Where does that leave clinicians waiting for a new trial that would take several years to bear results even if attempted? What should one do when a patient meets REDUCE-IT criteria now?
"For patients with high triglycerides and high cardiovascular risk, I recommend optimizing all of the available preventive therapies first, including high dose statins, blood pressure medications, and antiplatelet drugs, if indicated. Weight loss is also helpful at lowering triglycerides," said Nissen.
"For very high risk patients who have persistently high triglycerides despite all other effective treatments, prescription of icosapent ethyl is acceptable, but clinicians should keep in mind that this drug significantly increases the risk of atrial fibrillation," he warned.
REDUCE-IT, STRENGTH, and OMEMI all showed higher rates of atrial fibrillation (Afib) with omega-3 fatty acids. This is consistent with observational data from the literature.
"I think that gives me more pause than the mineral oil concern.

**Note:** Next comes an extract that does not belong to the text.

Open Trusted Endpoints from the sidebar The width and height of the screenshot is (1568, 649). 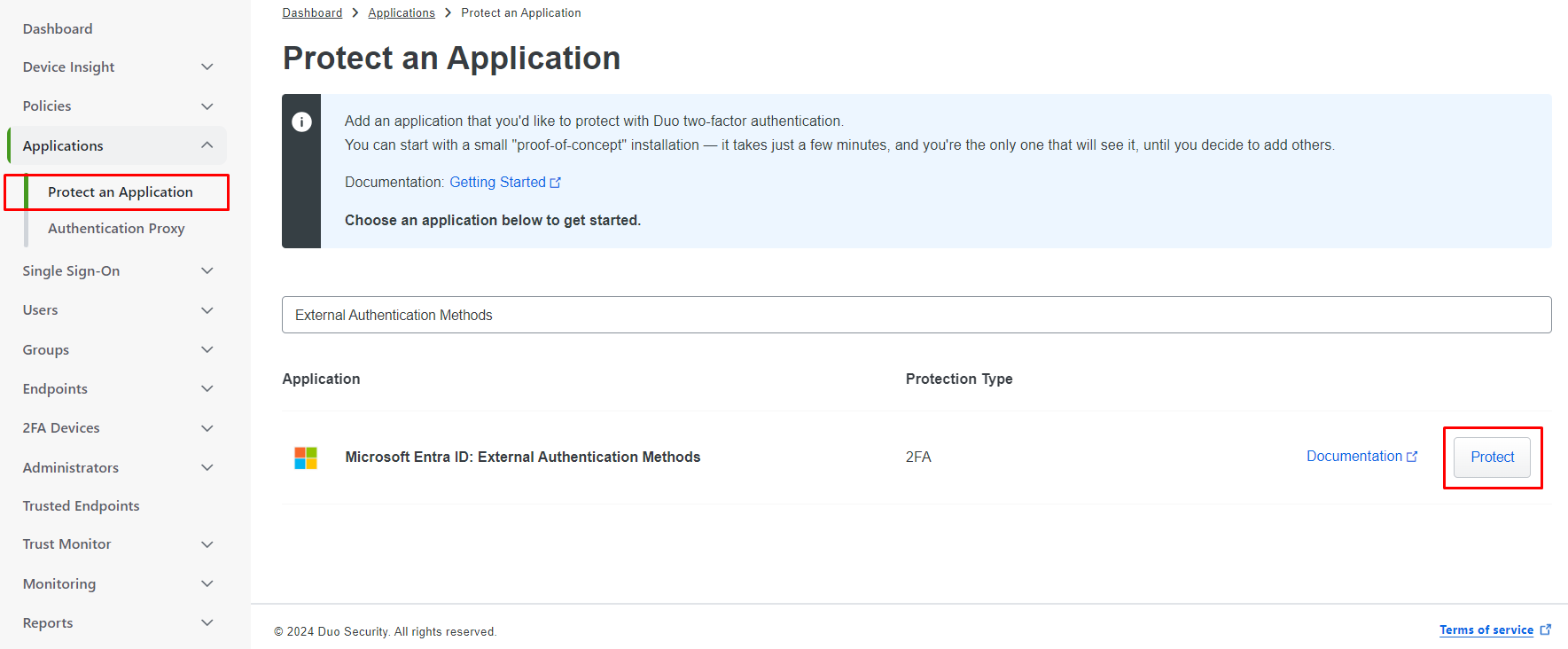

Although there was not increased risk of Afib-associated stroke in REDUCE-IT, I think the Afib concern needs further monitoring in post-marketing surveillance," Michos said.

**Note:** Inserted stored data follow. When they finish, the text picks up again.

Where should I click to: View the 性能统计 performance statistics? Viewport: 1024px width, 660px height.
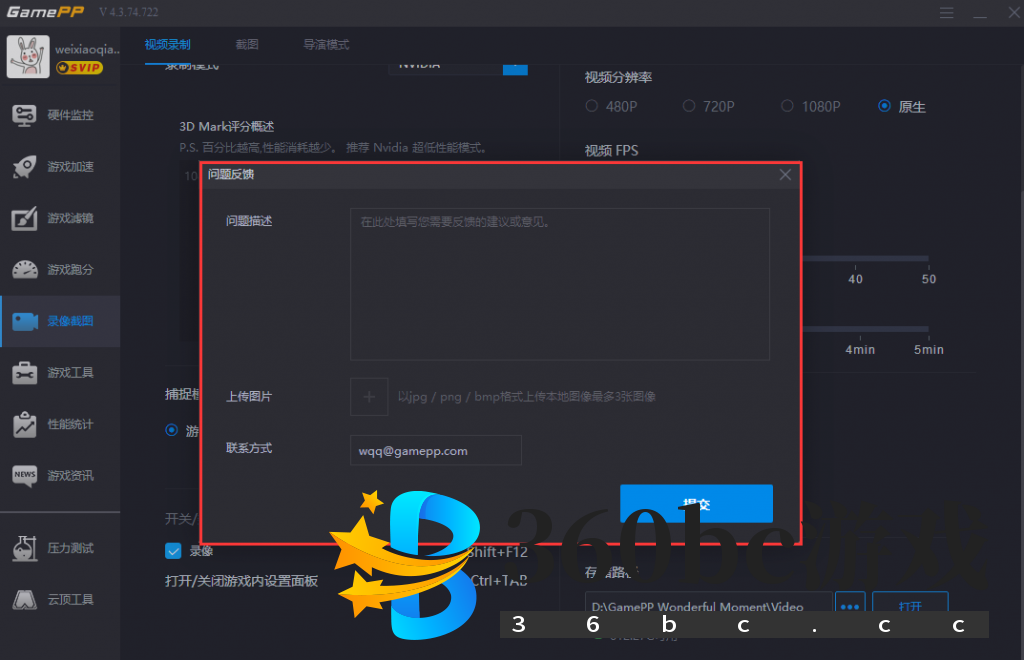coord(60,424)
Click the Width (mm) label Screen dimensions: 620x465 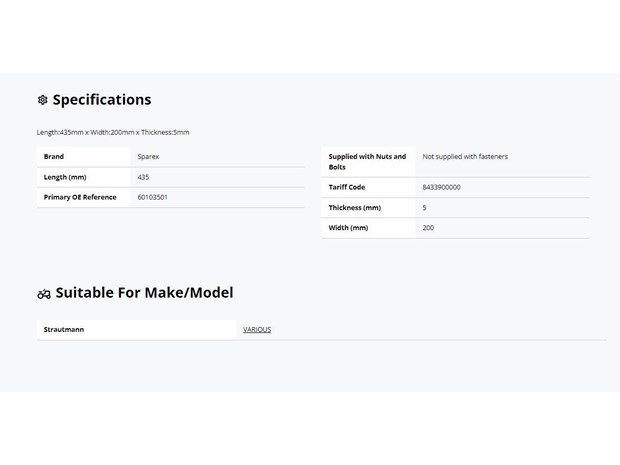point(348,228)
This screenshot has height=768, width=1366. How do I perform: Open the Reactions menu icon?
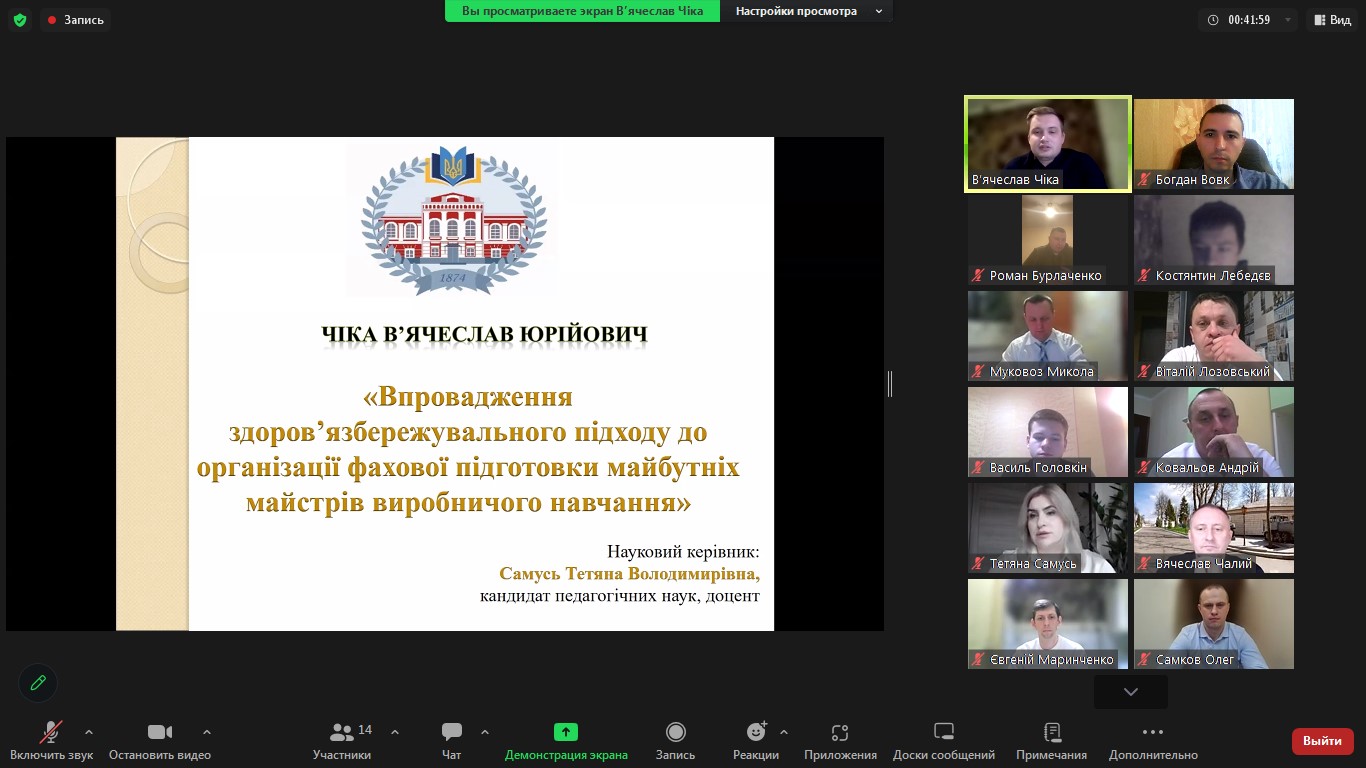click(756, 732)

Ultimately, STRENGTH will not change her prescribing patterns, Michos told app: She still prescribes icosapent ethyl to secondary prevention patients and those with type 2 diabetes plus one other risk factor who have high triglycerides despite having LDL cholesterol controlled on a statin.
Part of the explanation for why icosapent ethyl worked in REDUCE-IT but another omega-3 product would fail is that the effects of fatty acids vary by dose and formulation, argued REDUCE-IT lead investigator Deepak Bhatt, MD, MPH, of Brigham and Women's Hospital and Harvard Medical School in Boston.
One theory is that the benefits of the pure EPA in icosapent ethyl can be offset by docosahexaenoic acid (DHA), which may explain why the combination EPA/DHA agents in STRENGTH and OMEMI were no better than placebo.
"EPA and DHA differ in how they insert in lipoprotein particles and cellular membranes, with DHA conferring a lipid membrane disordering effect," whereas EPA confers more membrane stability, Michos noted. "There are also differences in their effects on inflammatory biomarkers, rates of lipid oxidation, and endothelial function."
Robinson also suggested that corn oil placebo may have modest cardiovascular benefits masking any modest benefits from EPA/DHA.
Additionally, if an omega-3 fatty acid is prepared, processed, or packaged in a way that leads to oxidation, then it could lose any biological benefits it might have, Bhatt said.
"In STRENGTH, it is possible that carboxylation altered the physical properties of EPA. Such a change in molecular conformation could prevent the membrane stabilization properties of icosapent ethyl that have been postulated to be beneficial," explained Robinson.